PHOENIX - Sammantha Allen now joins a small group of women across the country currently serving a death sentence.
"There are approximately 2,900 people on death row across the United States," said Robert Dunham, the executive director of the Death Penalty Information Center. "Of those, 55 are women."
The center is a national non-partisan, non-profit studying the issue of death penalties.
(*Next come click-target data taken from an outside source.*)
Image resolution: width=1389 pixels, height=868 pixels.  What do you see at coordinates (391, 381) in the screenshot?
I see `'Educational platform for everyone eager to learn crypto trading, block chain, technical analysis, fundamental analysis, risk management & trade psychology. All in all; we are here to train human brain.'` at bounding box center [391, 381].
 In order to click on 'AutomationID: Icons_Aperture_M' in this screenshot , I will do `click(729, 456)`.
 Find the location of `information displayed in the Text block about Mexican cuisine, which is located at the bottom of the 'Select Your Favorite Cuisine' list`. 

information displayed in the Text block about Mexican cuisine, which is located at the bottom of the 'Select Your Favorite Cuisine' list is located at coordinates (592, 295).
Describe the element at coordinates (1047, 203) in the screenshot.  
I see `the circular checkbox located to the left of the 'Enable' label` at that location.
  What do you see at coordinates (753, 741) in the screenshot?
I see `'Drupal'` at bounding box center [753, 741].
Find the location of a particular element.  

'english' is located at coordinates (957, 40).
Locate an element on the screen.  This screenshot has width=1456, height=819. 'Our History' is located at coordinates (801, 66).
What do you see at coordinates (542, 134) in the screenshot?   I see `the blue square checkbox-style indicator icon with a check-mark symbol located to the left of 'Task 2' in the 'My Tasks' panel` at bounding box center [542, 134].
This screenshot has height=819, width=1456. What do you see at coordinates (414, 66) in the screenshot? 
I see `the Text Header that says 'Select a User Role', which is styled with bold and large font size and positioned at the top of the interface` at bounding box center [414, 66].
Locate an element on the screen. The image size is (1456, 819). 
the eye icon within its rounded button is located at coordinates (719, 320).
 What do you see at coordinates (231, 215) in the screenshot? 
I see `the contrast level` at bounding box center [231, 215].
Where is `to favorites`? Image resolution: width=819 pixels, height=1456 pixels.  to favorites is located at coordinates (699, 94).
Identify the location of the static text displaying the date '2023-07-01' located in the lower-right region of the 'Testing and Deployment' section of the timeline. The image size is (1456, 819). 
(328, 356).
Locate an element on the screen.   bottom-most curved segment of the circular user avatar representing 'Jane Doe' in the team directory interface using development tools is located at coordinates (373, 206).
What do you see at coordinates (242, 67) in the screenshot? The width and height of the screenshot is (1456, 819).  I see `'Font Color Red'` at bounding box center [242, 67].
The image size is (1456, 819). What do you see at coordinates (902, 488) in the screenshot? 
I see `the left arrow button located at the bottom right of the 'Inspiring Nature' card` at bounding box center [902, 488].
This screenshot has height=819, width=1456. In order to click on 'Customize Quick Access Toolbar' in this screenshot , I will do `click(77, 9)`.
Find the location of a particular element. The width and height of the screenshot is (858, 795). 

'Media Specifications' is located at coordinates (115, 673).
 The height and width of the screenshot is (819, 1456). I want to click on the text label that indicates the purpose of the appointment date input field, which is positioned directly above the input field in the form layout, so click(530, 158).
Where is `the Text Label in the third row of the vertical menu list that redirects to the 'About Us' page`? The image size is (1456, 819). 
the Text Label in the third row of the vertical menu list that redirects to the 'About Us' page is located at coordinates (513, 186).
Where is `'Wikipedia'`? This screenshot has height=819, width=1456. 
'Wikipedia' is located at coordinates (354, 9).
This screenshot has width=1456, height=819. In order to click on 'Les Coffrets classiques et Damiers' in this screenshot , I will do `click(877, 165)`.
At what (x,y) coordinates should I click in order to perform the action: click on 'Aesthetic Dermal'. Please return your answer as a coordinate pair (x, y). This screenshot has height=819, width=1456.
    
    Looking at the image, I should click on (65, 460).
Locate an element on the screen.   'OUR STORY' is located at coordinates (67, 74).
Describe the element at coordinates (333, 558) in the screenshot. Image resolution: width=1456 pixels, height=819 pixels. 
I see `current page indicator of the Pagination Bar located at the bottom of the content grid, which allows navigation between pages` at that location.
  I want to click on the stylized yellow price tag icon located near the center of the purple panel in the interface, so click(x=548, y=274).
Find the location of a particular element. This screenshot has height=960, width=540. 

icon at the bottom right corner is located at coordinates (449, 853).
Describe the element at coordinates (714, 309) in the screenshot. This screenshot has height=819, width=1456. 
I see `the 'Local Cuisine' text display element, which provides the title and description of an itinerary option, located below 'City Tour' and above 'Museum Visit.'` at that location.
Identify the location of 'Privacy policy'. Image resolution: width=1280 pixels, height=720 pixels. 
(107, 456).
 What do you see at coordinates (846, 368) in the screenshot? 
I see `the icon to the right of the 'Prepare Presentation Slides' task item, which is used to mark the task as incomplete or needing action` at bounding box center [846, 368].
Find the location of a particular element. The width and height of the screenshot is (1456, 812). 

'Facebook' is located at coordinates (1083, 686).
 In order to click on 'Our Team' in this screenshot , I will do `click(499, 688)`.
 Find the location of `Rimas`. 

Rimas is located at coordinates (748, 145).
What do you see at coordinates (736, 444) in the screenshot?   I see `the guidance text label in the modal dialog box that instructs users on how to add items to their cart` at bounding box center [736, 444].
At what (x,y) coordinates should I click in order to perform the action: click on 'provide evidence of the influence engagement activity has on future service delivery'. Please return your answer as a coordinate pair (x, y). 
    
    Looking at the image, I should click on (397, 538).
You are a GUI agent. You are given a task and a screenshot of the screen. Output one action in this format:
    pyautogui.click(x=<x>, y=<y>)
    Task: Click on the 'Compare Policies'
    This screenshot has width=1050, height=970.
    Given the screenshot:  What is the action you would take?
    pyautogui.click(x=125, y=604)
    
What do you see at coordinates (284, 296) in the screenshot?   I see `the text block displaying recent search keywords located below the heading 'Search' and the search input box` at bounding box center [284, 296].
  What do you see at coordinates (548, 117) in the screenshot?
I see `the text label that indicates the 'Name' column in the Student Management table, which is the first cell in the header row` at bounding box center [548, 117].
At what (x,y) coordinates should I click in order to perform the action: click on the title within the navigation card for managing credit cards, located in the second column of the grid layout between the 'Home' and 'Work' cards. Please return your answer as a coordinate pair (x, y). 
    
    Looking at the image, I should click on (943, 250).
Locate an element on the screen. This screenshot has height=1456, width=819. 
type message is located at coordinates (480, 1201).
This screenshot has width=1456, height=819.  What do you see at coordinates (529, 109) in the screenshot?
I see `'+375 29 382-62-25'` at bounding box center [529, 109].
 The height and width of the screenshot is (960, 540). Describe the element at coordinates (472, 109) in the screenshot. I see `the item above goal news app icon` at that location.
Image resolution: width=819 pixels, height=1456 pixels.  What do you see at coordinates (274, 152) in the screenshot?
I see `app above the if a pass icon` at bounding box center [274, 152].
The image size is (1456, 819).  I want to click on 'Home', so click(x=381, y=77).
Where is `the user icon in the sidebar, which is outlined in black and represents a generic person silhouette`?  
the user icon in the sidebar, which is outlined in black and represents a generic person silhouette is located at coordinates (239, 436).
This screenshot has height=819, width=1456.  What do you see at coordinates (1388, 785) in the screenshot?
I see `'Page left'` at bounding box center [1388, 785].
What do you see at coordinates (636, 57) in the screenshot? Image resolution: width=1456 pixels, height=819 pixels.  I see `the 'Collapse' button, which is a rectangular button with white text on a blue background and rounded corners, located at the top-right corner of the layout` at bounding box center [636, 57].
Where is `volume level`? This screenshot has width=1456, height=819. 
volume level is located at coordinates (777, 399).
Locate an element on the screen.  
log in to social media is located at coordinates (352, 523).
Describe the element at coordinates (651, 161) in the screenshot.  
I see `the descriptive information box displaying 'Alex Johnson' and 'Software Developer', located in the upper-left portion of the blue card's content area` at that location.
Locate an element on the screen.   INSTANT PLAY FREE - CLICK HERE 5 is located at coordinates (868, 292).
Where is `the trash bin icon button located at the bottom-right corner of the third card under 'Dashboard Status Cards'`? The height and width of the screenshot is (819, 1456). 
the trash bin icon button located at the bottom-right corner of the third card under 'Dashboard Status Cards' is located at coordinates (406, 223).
Dunham has no ties to Allen's case and explains women receiving a death row sentence is pretty rare, but typically defendants have certain things in common.
"It is almost universally the case that they've received chronic lifelong trauma," he said.
A death sentence doesn't always mean the defendant will be executed and Dunham said these situations are typically argued in court with cases eventually overturned.
If those attempts are unsuccessful, it can take, on average according to the center, anywhere from 15 to 18 years before an execution will take place.
"It's supposed to be imposed for the worst of the worst, but is it in fact imposed for the worst of the worst?" Dunham says.
Critics of the death penalty question whether jurors and judges impose it consistently and fairly every single time.
Dunham's research suggests due to the severity of these crimes, jurors may have challenges separating their emotions from the facts of the case.
"It's so emotional and so painful, the evidence, and jurors can be blinded by that and not look at the underlying question of what did the defendant actually intend to do?" Dunham said.